/---

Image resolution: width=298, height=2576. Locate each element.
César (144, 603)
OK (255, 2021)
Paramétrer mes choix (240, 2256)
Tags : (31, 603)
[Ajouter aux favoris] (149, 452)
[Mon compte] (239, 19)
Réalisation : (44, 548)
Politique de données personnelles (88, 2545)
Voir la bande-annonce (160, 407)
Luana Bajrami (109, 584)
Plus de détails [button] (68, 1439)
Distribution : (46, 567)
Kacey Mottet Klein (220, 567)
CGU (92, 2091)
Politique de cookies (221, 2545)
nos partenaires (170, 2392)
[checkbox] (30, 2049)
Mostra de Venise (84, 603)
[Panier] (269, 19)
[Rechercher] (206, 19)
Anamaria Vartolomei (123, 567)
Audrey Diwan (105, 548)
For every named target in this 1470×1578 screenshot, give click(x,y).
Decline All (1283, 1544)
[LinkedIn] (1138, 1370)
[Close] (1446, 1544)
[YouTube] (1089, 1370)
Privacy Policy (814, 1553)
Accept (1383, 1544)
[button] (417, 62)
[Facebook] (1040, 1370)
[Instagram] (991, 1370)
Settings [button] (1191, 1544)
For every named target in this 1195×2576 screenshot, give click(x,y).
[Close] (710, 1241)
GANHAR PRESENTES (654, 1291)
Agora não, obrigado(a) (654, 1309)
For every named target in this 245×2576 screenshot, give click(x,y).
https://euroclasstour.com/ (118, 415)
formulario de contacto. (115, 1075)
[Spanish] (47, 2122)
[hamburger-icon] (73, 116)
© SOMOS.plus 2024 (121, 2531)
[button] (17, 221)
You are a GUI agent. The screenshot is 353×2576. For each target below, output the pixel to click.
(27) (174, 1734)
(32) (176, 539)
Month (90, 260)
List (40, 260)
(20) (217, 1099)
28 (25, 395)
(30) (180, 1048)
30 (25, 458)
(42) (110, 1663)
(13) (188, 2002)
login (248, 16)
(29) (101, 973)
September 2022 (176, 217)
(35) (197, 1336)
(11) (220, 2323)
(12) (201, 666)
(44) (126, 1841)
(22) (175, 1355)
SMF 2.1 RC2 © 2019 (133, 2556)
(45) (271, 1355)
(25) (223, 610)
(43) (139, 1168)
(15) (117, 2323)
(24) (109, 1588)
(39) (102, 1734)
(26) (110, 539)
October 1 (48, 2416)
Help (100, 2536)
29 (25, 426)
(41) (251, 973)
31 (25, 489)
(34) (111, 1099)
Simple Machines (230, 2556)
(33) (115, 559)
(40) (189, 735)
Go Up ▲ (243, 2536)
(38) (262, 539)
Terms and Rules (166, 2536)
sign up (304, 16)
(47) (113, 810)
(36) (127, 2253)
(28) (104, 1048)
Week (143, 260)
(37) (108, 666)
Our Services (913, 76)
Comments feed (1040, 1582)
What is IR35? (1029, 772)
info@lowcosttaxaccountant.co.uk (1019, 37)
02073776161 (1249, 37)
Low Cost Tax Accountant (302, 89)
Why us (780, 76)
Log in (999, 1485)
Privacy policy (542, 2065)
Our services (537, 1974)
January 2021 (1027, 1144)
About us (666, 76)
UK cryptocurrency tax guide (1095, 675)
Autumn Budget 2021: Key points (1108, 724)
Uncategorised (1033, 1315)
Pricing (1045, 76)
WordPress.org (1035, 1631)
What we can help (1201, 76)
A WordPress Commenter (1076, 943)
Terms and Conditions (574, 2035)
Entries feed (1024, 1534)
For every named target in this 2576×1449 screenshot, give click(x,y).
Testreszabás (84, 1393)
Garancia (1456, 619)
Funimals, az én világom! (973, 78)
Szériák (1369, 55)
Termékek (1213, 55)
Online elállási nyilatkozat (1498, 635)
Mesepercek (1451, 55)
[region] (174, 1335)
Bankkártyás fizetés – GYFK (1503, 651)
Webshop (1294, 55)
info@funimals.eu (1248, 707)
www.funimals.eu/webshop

\---

*EXERCISE DETAILS*
Would you retype all of the lines shown above, exactly as given?

*SOLVED PROBLEM*
Image resolution: width=298, height=2576. Locate each element.
César (144, 603)
OK (255, 2021)
Paramétrer mes choix (240, 2256)
Tags : (31, 603)
[Ajouter aux favoris] (149, 452)
[Mon compte] (239, 19)
Réalisation : (44, 548)
Politique de données personnelles (88, 2545)
Voir la bande-annonce (160, 407)
Luana Bajrami (109, 584)
Plus de détails [button] (68, 1439)
Distribution : (46, 567)
Kacey Mottet Klein (220, 567)
CGU (92, 2091)
Politique de cookies (221, 2545)
nos partenaires (170, 2392)
[checkbox] (30, 2049)
Mostra de Venise (84, 603)
[Panier] (269, 19)
[Rechercher] (206, 19)
Anamaria Vartolomei (123, 567)
Audrey Diwan (105, 548)
For every named target in this 1470×1578 screenshot, give click(x,y).
Decline All (1283, 1544)
[LinkedIn] (1138, 1370)
[Close] (1446, 1544)
[YouTube] (1089, 1370)
Privacy Policy (814, 1553)
Accept (1383, 1544)
[button] (417, 62)
[Facebook] (1040, 1370)
[Instagram] (991, 1370)
Settings [button] (1191, 1544)
For every named target in this 1195×2576 screenshot, give click(x,y).
[Close] (710, 1241)
GANHAR PRESENTES (654, 1291)
Agora não, obrigado(a) (654, 1309)
For every named target in this 245×2576 screenshot, give click(x,y).
https://euroclasstour.com/ (118, 415)
formulario de contacto. (115, 1075)
[Spanish] (47, 2122)
[hamburger-icon] (73, 116)
© SOMOS.plus 2024 (121, 2531)
[button] (17, 221)
You are a GUI agent. The screenshot is 353×2576. For each target below, output the pixel to click.
(27) (174, 1734)
(32) (176, 539)
Month (90, 260)
List (40, 260)
(20) (217, 1099)
28 (25, 395)
(30) (180, 1048)
30 (25, 458)
(42) (110, 1663)
(13) (188, 2002)
login (248, 16)
(29) (101, 973)
September 2022 (176, 217)
(35) (197, 1336)
(11) (220, 2323)
(12) (201, 666)
(44) (126, 1841)
(22) (175, 1355)
SMF 2.1 RC2 © 2019 (133, 2556)
(45) (271, 1355)
(25) (223, 610)
(43) (139, 1168)
(15) (117, 2323)
(24) (109, 1588)
(39) (102, 1734)
(26) (110, 539)
October 1 (48, 2416)
Help (100, 2536)
29 (25, 426)
(41) (251, 973)
31 (25, 489)
(34) (111, 1099)
Simple Machines (230, 2556)
(33) (115, 559)
(40) (189, 735)
Go Up ▲ (243, 2536)
(38) (262, 539)
Terms and Rules (166, 2536)
sign up (304, 16)
(47) (113, 810)
(36) (127, 2253)
(28) (104, 1048)
Week (143, 260)
(37) (108, 666)
Our Services (913, 76)
Comments feed (1040, 1582)
What is IR35? (1029, 772)
info@lowcosttaxaccountant.co.uk (1019, 37)
02073776161 (1249, 37)
Low Cost Tax Accountant (302, 89)
Why us (780, 76)
Log in (999, 1485)
Privacy policy (542, 2065)
Our services (537, 1974)
January 2021 (1027, 1144)
About us (666, 76)
UK cryptocurrency tax guide (1095, 675)
Autumn Budget 2021: Key points (1108, 724)
Uncategorised (1033, 1315)
Pricing (1045, 76)
WordPress.org (1035, 1631)
What we can help (1201, 76)
A WordPress Commenter (1076, 943)
Terms and Conditions (574, 2035)
Entries feed (1024, 1534)
For every named target in this 2576×1449 screenshot, give click(x,y).
Testreszabás (84, 1393)
Garancia (1456, 619)
Funimals, az én világom! (973, 78)
Szériák (1369, 55)
Termékek (1213, 55)
Online elállási nyilatkozat (1498, 635)
Mesepercek (1451, 55)
[region] (174, 1335)
Bankkártyás fizetés – GYFK (1503, 651)
Webshop (1294, 55)
info@funimals.eu (1248, 707)
www.funimals.eu/webshop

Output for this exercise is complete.